The partnerships of Ashurst LLP and Ashurst Australia have voted in favour of full financial integration of the two firms. This decision takes effect on 1 November and will create a firm of approximately 1,800 lawyers and revenues of approximately A$930 million. The full integration follows the move by Blake Dawson to adopt the Ashurst branding last year in anticipation of financial integration.
Key features of the integration include a single profit pool allocated on a managed lock-step system and a unified management structure.
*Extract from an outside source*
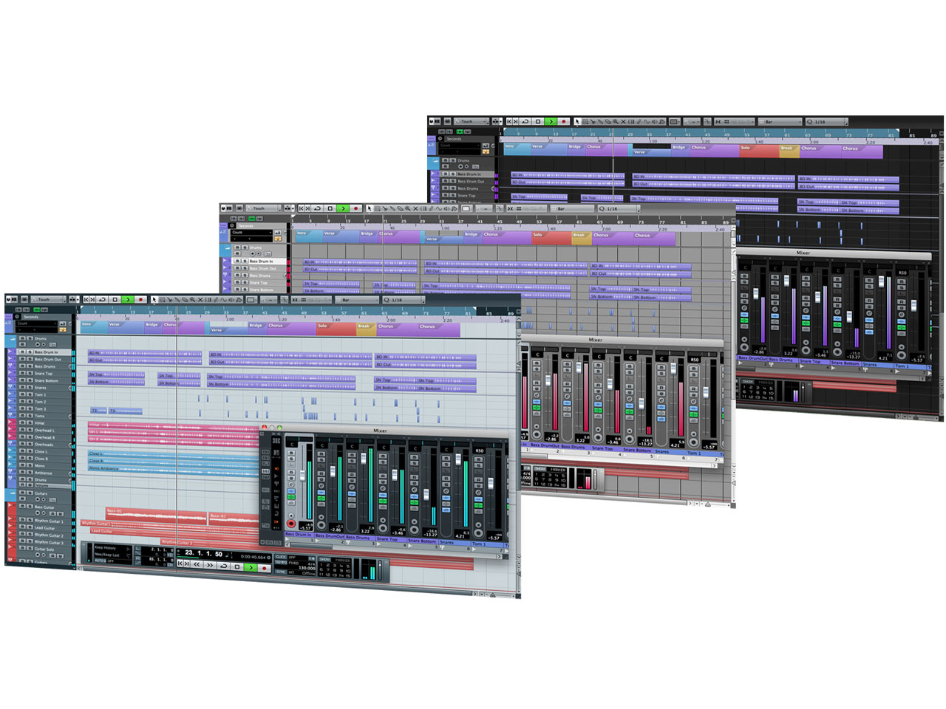
Task: Solo the Bass Drums track
Action: pos(30,366)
Ashurst Australia partners will join the LLP lockstep which Ashurst Australia chairman Mary Padbury described as similar to that currently in use by the Australian partnership. “The differences in the systems were not all that different; they had a couple more levels than we did so we needed to make that work and we’ve done that,” she told ALB. A “balanced scorecard” system will measure partner performance against a range of financial and non-financial criteria, but there will be no specific weightings allocated to each criterion.
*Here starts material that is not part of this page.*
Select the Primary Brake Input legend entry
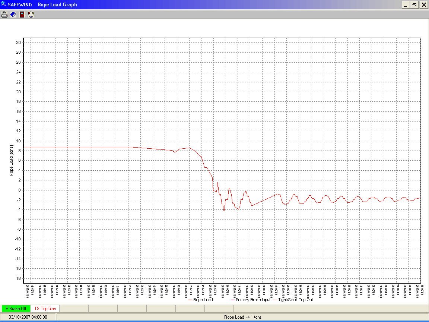The width and height of the screenshot is (429, 322). pyautogui.click(x=251, y=300)
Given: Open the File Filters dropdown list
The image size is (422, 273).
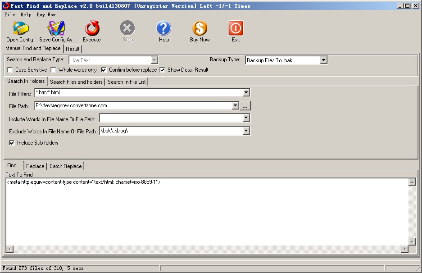Looking at the screenshot, I should click(246, 93).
The firm will report its financial results on the UK (April) financial year as a global entity and there are no plans for separate reporting of Australian results. “That’s probably a question for John Carrington as managing partner Australia, but in a way I think we really see ourselves now as part of a global business and so reporting in that way is not consistent with where we’re headed,” said Padbury.
The firms will continue using their legacy practice management systems for the moment.
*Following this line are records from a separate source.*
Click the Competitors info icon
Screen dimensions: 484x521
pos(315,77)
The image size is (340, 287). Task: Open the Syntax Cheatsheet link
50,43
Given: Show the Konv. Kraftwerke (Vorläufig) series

“We do at the moment have different practice management systems and in the short term we’ll be looking at having a single method of reporting - we won’t be immediately investing in a new practice management system,” said Padbury. “We acquired a new practice management system relatively recently so in due course we’ll obviously be on the same system but we’re fairly happy with the workarounds and the way we’re getting the two systems to talk to each other at the moment.”